In die gleiche Kerbe schlägt nun Österreichs Regierung – sieht dabei aber insbesondere die EU gefordert. „Es ist fünf nach 12 an den Energiemärkten. Man muss den Strompreis vom Gaspreis entkoppeln“, lässt Kanzler Karl Nehammer vor dem abendlichen Treffen am Sonntag mit Vertretern der Energiewirtschaft (u. a. Verbund-Chef Michael Strugl, E-Control-Vorstand Wolfgang Urbantschitsch, Wien Energie-Chef Michael Strebl) wissen. Man müsse den „Irrsinn“ stoppen, da sich der Markt nicht selbst reguliere. Zudem dürfe man nicht zulassen, dass Putin über Europas Strompreis entscheide.
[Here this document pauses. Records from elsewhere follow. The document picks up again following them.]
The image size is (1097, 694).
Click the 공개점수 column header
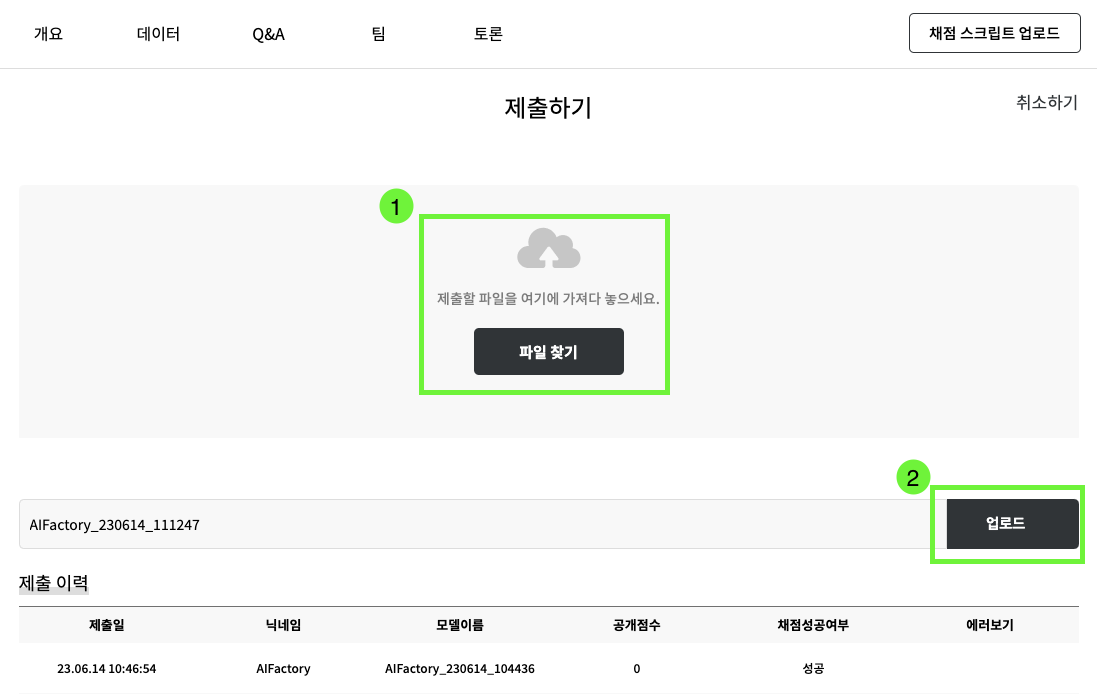(636, 625)
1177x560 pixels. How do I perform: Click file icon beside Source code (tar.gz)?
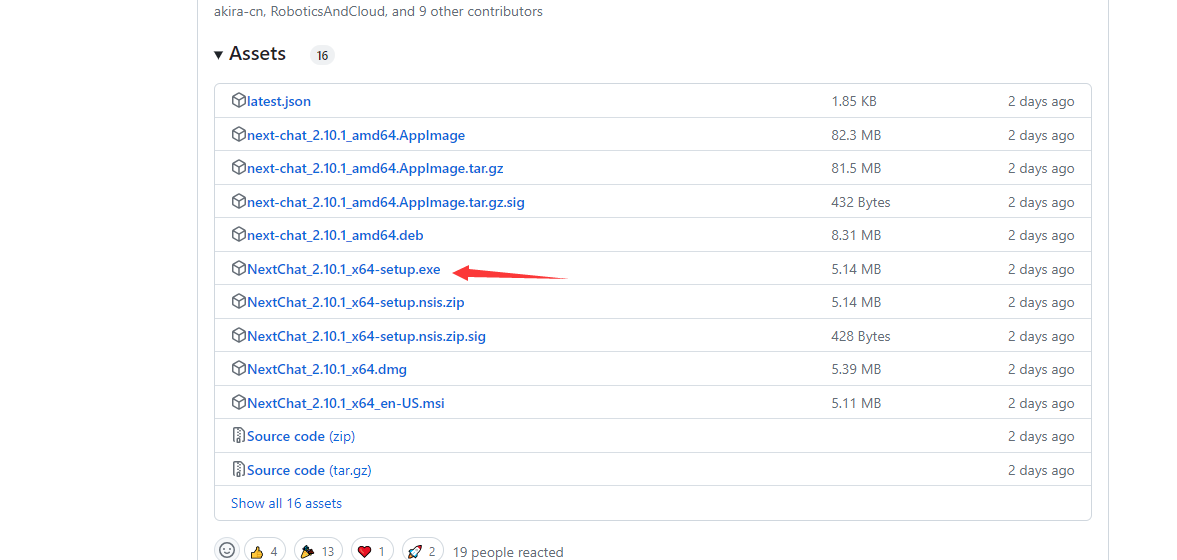238,470
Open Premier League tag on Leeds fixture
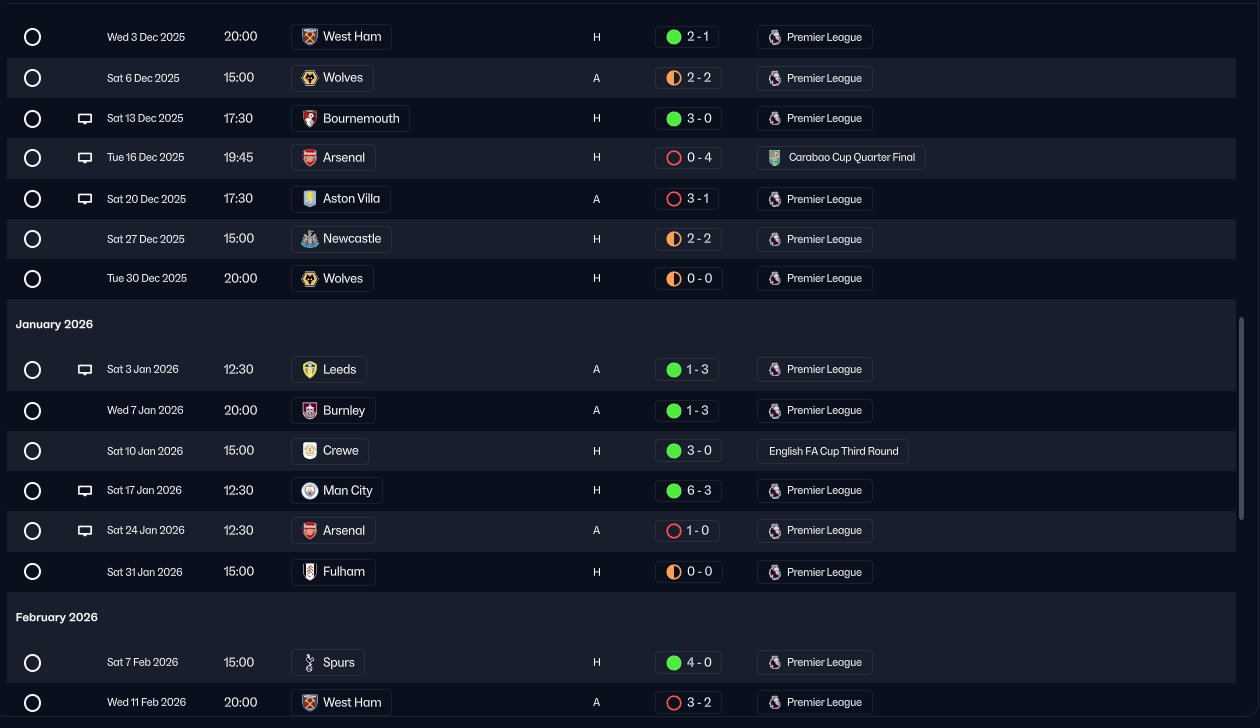The image size is (1260, 728). (x=815, y=370)
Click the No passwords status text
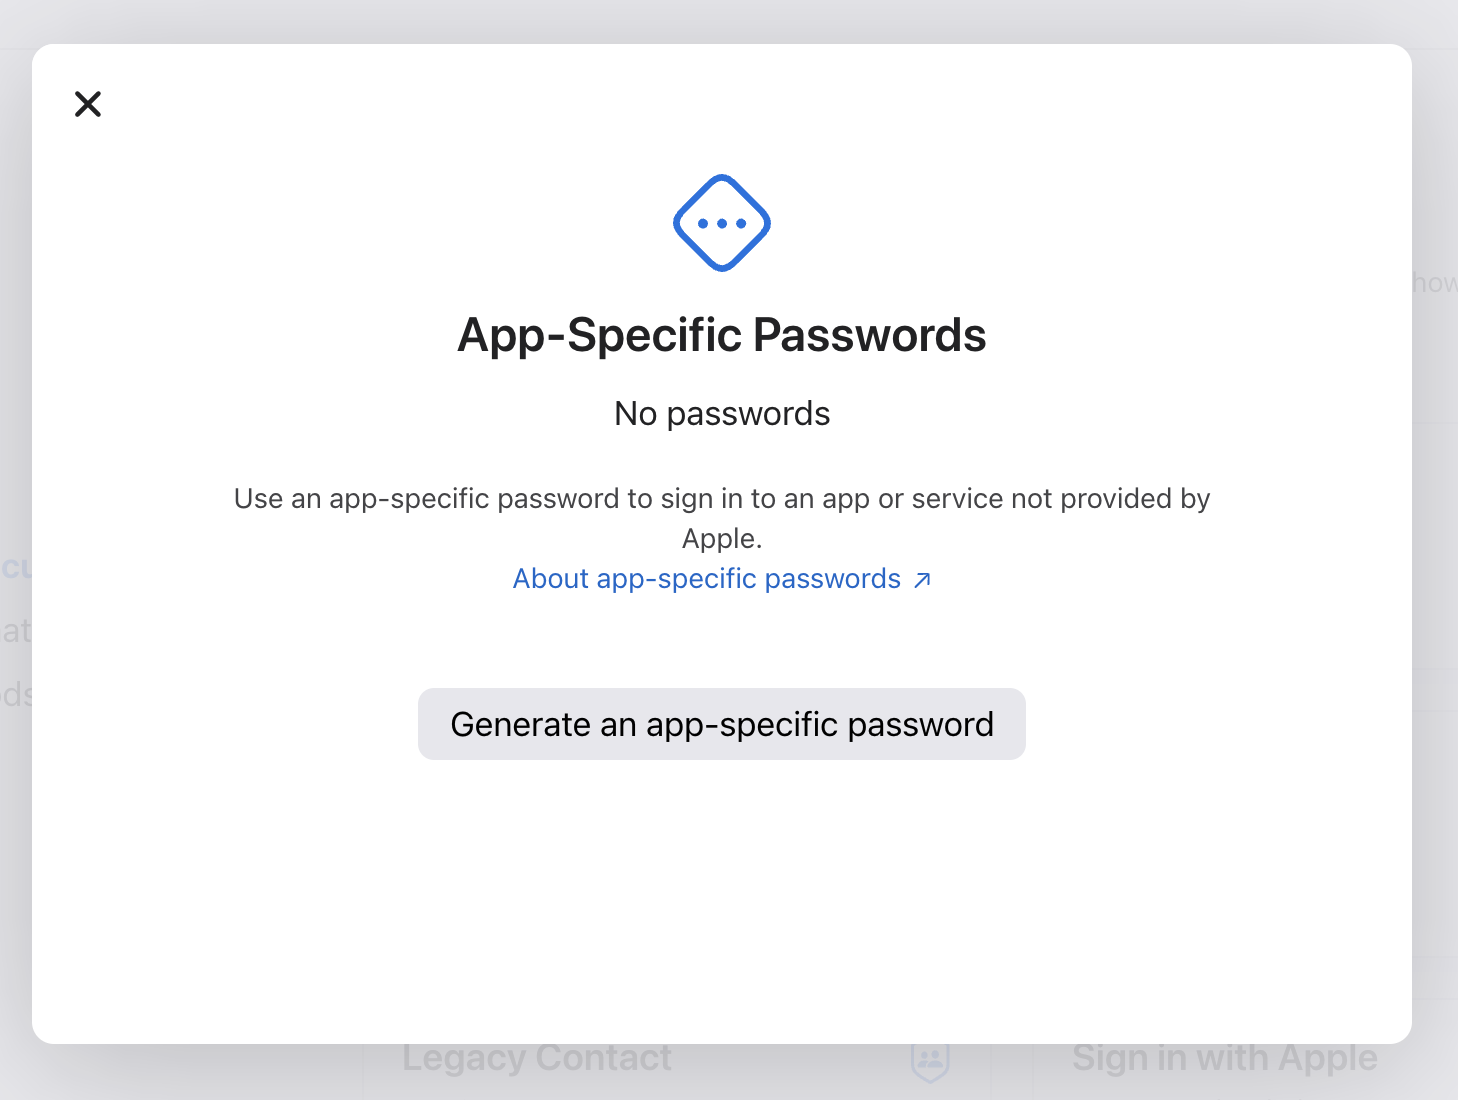1458x1100 pixels. click(x=722, y=414)
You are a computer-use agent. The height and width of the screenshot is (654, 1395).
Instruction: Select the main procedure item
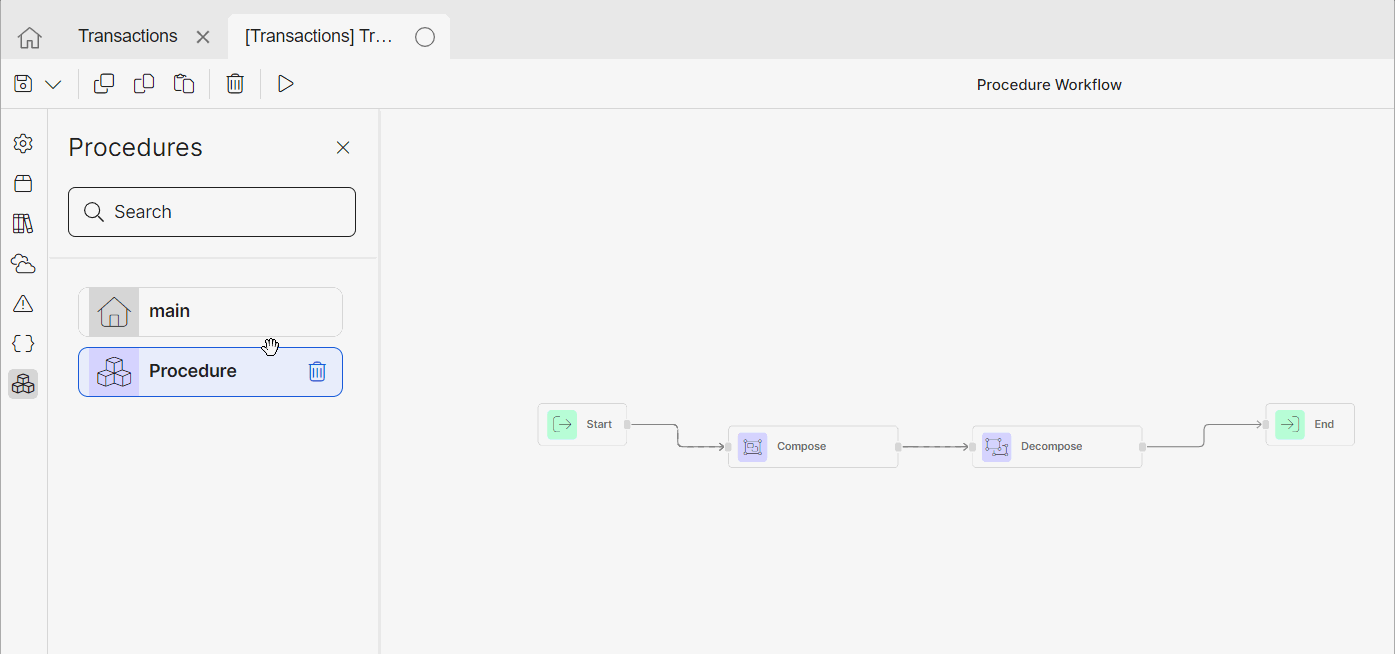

Nicht zuletzt deshalb habe der Kanzler vermehrt Gespräche mit Energieexperten und Regierungschefs wie Deutschlands Bundeskanzler Olaf Scholz und Tschechiens Premierminister Petr Fiala
(EU-Vorsitzland) geführt. Nehammer fordert, um die Krise einzudämmen und die europäische Wirtschaft zu retten, „einen Schulterschluss“ aller EU-27-Mitgliedsstaaten.
Dass Länder wie Frankreich, Spanien oder Portugal unabhängig einer etwaigen Entscheidung auf EU-Ebene bereits einen nationalen Preisdeckel eingezogen haben, das bleibt in der Aussendung des Kanzlers unerwähnt. Ebenso wie Details zur Merit-Order-Umstellung.

Preismodell im August?

Unklar ist weiterhin, wie die von der türkis-grünen Regierung bis Monatsende avisierte Strompreisbremse für Österreich ausgestaltet sein und funktionieren wird. Technische Details würden gegenwärtig diskutiert, heißt es aus Verhandlerkreisen, zu denen auch Finanzminister Magnus Brunner, Wirtschaftsminister Martin Kocher, Umweltministerin Leonore Gewessler sowie die Klubobleute August Wöginger und Sigrid Maurer gehören.

Gegenfinanzierung

Konkrete Vorschläge unterbreiteten indes vor dem Energiegipfel im Bundeskanzleramt Arbeiterkammer (AK) und Gewerkschaftsbund (ÖGB). AK und ÖGB fordern von der Regierung die Einführung einer Sondersteuer auf Übergewinne von Energiekonzernen. So sollen zwischen 1,5 und 2,2 Milliarden Euro pro Jahr zur Finanzierung von Anti-Teuerungsmaßnahmen lukriert werden. Das AK/ÖGB-Modell sieht eine Abschöpfung von 60 bis 90 Prozent der Übergewinne vor. Übergewinne werden dabei als Gewinne definiert, die über den durchschnittlichen Referenzgewinn der Jahre 2019 bis 2021 hinausgehen. Als Basis dient der Unternehmensgewinn vor Abschreibungen, Finanzergebnis und Steuern. Investitionen in erneuerbare Energien im Inland könnten sofort und vollständig vom Übergewinn abgezogen werden.